The top five employing industry sectors in O'Hare are transportation (59.2%), accommodation and food (7.6%), professional (6.3%), administration (4.7%), and information (4.6%). 68.5% of these workers come from outside of Chicago. The top five employing industry sectors of community residents are healthcare (11.5%), retail trade (9.9%), manufacturing (8.7%), transportation (8.4%), and administration (8.2%)

==Notable people==
- Joseph Grendys (born 1961), chairman, president, CEO, and owner of Koch Foods. He is a resident of the O'Hare area.
- Joseph Miedzianowski (born 1953), Chicago police officer convicted of using his position as a member of the gangs task force to run a narcotics trafficking ring. He resided on the 8500 block of West St. Joseph Avenue before his arrest.

==Transportation==
Transportation in the area is centered on access to the airport. The O'Hare Transfer station is on the Metra North Central Service. The Blue Line runs through this area connecting the airport to downtown. Accessibility to people not going directly to or coming from the airport is served at the Schorsch Forest View neighborhood's Cumberland Avenue station or the nearby Rosemont-River Road station.

==Education==
The O'Hare area is part of City of Chicago School District#299 and City Colleges of Chicago District#508. For the residential areas, the zoned K-8 school is Everett McKinley Dirksen School, while William Howard Taft High School serves as the high school. The nearest City Colleges campus is Wilbur Wright College in neighboring Dunning. The O'Hare neighborhood is also home to a DePaul University satellite campus.

==Politics==
The O'Hare community area is located in two wards: The area north of Lawrence Avenue is in the 41st ward and the area to the south is in the 38th ward. They are represented on the Chicago City Council by Anthony Napolitano and Nicholas Sposato respectively.
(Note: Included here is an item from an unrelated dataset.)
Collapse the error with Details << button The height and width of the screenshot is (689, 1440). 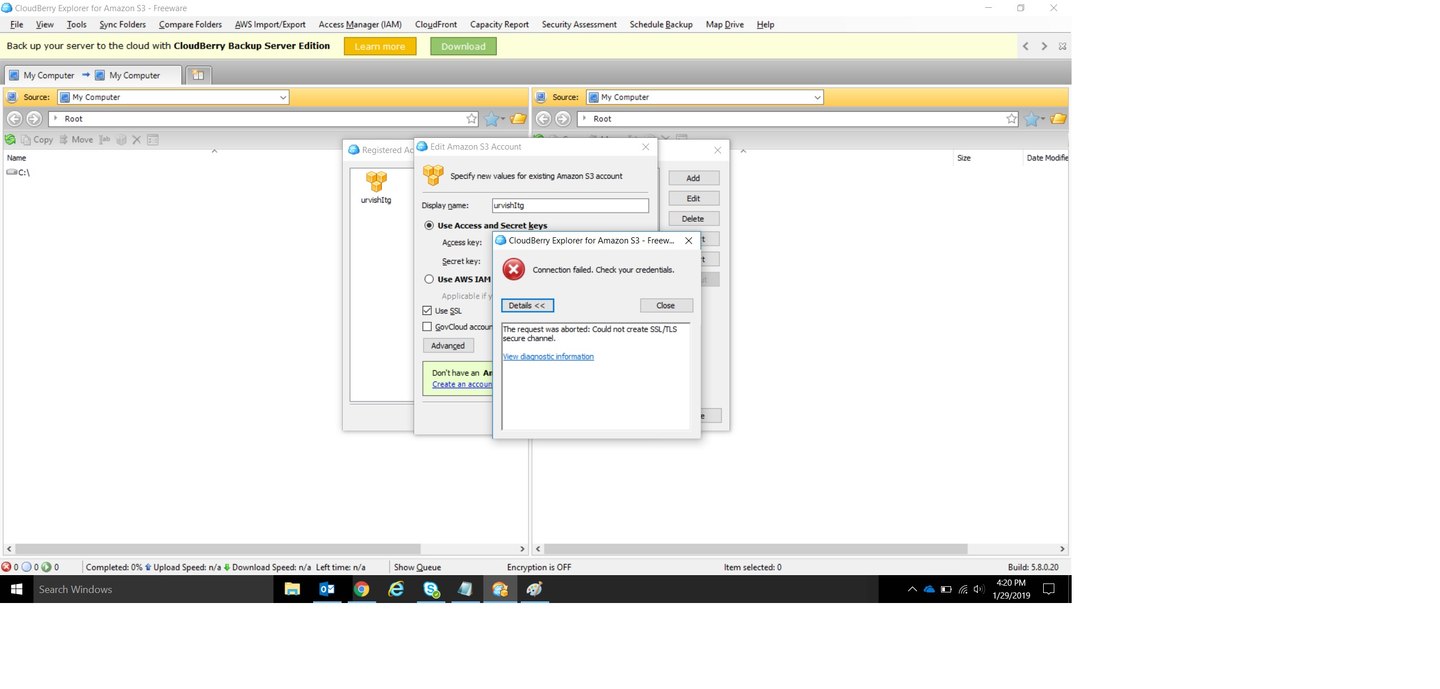pos(527,306)
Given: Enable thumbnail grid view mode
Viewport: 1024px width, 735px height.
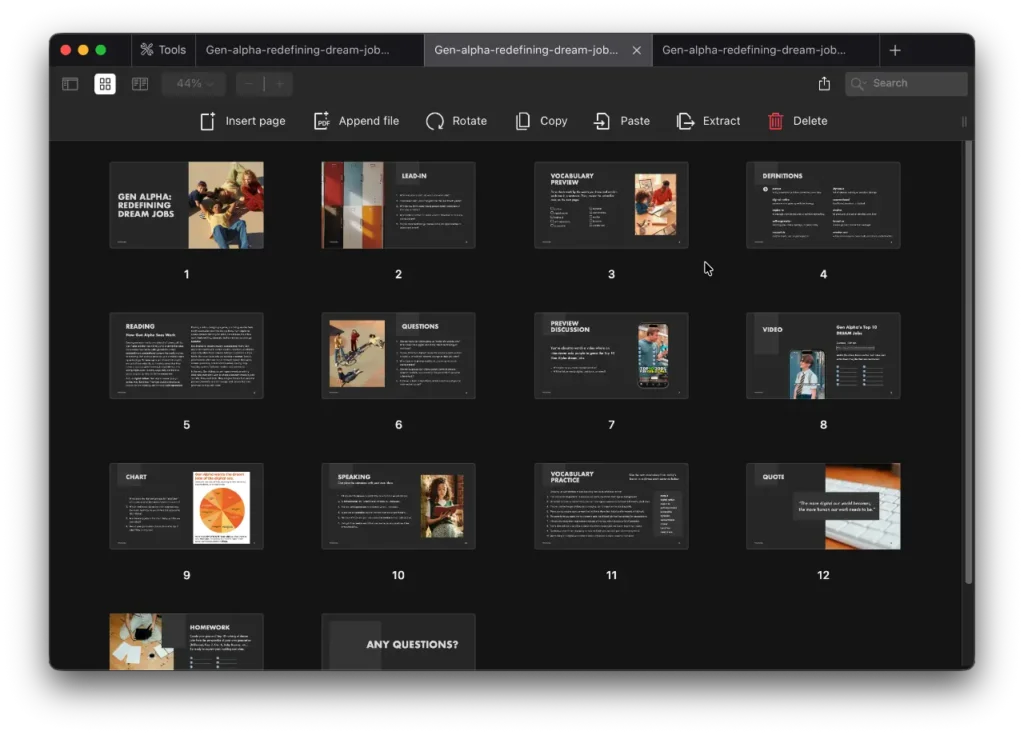Looking at the screenshot, I should (x=104, y=84).
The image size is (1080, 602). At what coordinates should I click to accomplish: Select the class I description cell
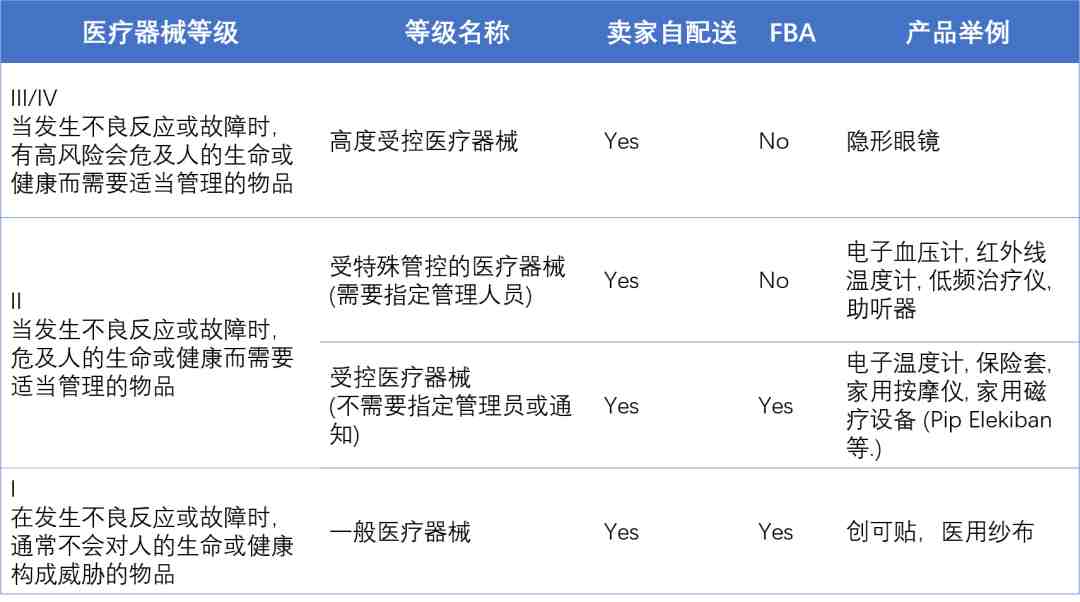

In the United States House of Representatives, the O'Hare community area is divided between Illinois's 5th and Illinois's 9th congressional districts, represented by Democrats Mike Quigley and Jan Schakowsky respectively. The area is similarly divided in the state legislature. It is represented by Democrats Robert Martwick and Laura Murphy in the Illinois Senate and by Democrat Marty Moylan and Republican Bradley Stephens in the Illinois House of Representatives.

In the 2016 presidential election, the O'Hare area cast 2,300 votes for Hillary Clinton, 1,966 votes Donald Trump, 112 votes for Gary Johnson and 62 votes for Jill Stein. In the 2012 presidential election, the O'Hare area cast 2,241 votes for Barack Obama and 1,769 votes for Mitt Romney.